* _Article_
* BEGIN *

Perl = Pathalogically Eclectic Rubbish Lister 8)

In all seriousness though, I might be able to make a start on this dictionary database soon. All I need to do is work out the basic set of patterns I need (I should be able to extend it later though), and fix up my Nginx configuration so my localhost site is better organised. Setting the document root to ~/srv/www/ was a shortcut I'm really wishing I hadn't taken now. Ugh. I hate configuring servers; Nginx is fast but the documentation is poor.
Zoqaëski : /θoˈca.jes.ki/
Last.fm
Twitter

User avatar
Jipí
Smeric
Smeric
Posts: 1128
Joined: Sat Apr 12, 2003 1:48 pm
Location: Litareng, Keynami
Contact:

Re: How do you store your lexicon?

Post by Jipí »

I use Apache, made a folder /var/www/myusername, chmodded that to 777 and made a shortcut there in ~/ so that I can access stuff from http://localhost/myusername now.

zoqaëski
Sanci
Sanci
Posts: 28
Joined: Tue Apr 05, 2005 7:01 am
Location: Hiding

Re: How do you store your lexicon?

Post by zoqaëski »

Guitarplayer wrote:I use Apache, made a folder /var/www/myusername, chmodded that to 777 and made a shortcut there in ~/ so that I can access stuff from http://localhost/myusername now.
Mine is the inverse: ~/srv is my www-directory, and I've symlinked it to /srv/http/‹myusername› so Nginx will find it. My main site is in ~/srv/www/zgplace which has been linked to /srv/http/zgplace so the absolute links (used for url rewriting) will work; symlinking is easier than manually editing however many files I have to the correct links. The PHP script I use to stitch together my site works well enough, although I suspect it has a few holes in it that allows someone to peek inside directories not usually accessible o_O so I will definitely fix that before I host it to the world.

If you're only using your Apache server for a local site, Nginx might be worth a look, as it's lightweight and relatively fast. I don't know how well it handles mySQL databases though, as I've never used mySQL for anything, although chances are it works quite well. SQLite has a PHP module so I can use it directly without any complicated client-server setup.
Zoqaëski : /θoˈca.jes.ki/
Last.fm
Twitter

User avatar
Jipí
Smeric
Smeric
Posts: 1128
Joined: Sat Apr 12, 2003 1:48 pm
Location: Litareng, Keynami
Contact:

Re: How do you store your lexicon?

Post by Jipí »


zoqaëski
Sanci
Sanci
Posts: 28
Joined: Tue Apr 05, 2005 7:01 am
Location: Hiding

Re: How do you store your lexicon?

Post by zoqaëski »

That's cool. I wonder if SQLite has something similar to this as well?

I'm still stuck on the planning/implementation stage. I had to work out the vowel patterns and root forms before I could even begin to code something, and I've almost got that worked out but trying to work out the tables I'll need will be a headache.

* END *

* _Short exercise A_
Lay out the listing as a JSON list of strings, one string per line and with blank lines left out. Start with the line containing "Select the Temperature number input box" and go through the end of the listing, including both.

* _Data records_

* BEGIN *

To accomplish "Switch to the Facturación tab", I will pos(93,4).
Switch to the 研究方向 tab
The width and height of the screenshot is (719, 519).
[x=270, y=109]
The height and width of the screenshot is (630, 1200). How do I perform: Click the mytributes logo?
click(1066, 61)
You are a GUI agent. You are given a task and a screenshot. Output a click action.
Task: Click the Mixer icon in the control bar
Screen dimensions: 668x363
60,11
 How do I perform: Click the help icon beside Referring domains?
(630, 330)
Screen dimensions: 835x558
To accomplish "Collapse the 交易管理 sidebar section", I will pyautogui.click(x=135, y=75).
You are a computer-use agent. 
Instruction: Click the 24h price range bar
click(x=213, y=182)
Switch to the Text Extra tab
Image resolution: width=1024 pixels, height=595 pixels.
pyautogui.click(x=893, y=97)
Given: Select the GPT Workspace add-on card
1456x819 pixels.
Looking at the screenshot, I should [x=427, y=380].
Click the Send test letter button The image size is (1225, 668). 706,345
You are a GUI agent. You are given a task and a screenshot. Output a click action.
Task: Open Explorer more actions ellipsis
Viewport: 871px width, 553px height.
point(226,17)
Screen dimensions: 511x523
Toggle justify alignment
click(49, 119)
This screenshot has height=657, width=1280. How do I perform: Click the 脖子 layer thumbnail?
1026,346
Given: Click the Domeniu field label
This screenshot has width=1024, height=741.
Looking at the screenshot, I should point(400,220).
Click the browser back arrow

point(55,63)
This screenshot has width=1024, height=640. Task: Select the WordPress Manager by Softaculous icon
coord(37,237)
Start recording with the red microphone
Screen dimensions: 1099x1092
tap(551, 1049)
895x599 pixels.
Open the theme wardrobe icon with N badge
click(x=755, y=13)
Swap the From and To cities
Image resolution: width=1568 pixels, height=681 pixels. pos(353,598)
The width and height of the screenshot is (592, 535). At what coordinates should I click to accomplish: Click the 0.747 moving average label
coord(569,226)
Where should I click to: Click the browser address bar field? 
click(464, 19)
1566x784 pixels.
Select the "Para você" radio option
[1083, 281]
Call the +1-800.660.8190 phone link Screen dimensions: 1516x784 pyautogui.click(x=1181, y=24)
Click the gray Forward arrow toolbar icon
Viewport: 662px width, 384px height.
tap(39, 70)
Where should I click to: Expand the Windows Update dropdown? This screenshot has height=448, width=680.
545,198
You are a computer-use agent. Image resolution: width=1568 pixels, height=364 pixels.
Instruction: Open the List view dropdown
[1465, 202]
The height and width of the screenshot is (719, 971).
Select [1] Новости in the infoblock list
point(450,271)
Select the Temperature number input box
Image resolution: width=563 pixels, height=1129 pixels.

* END *

* _Short exercise B_
List every software product or programming language named in the forum thread.

* _Solution A_
[
  "Select the Temperature number input box",
  "Image resolution: width=563 pixels, height=1129 pixels."
]

* _Solution B_
Perl
Nginx
Apache
PHP
mySQL
SQLite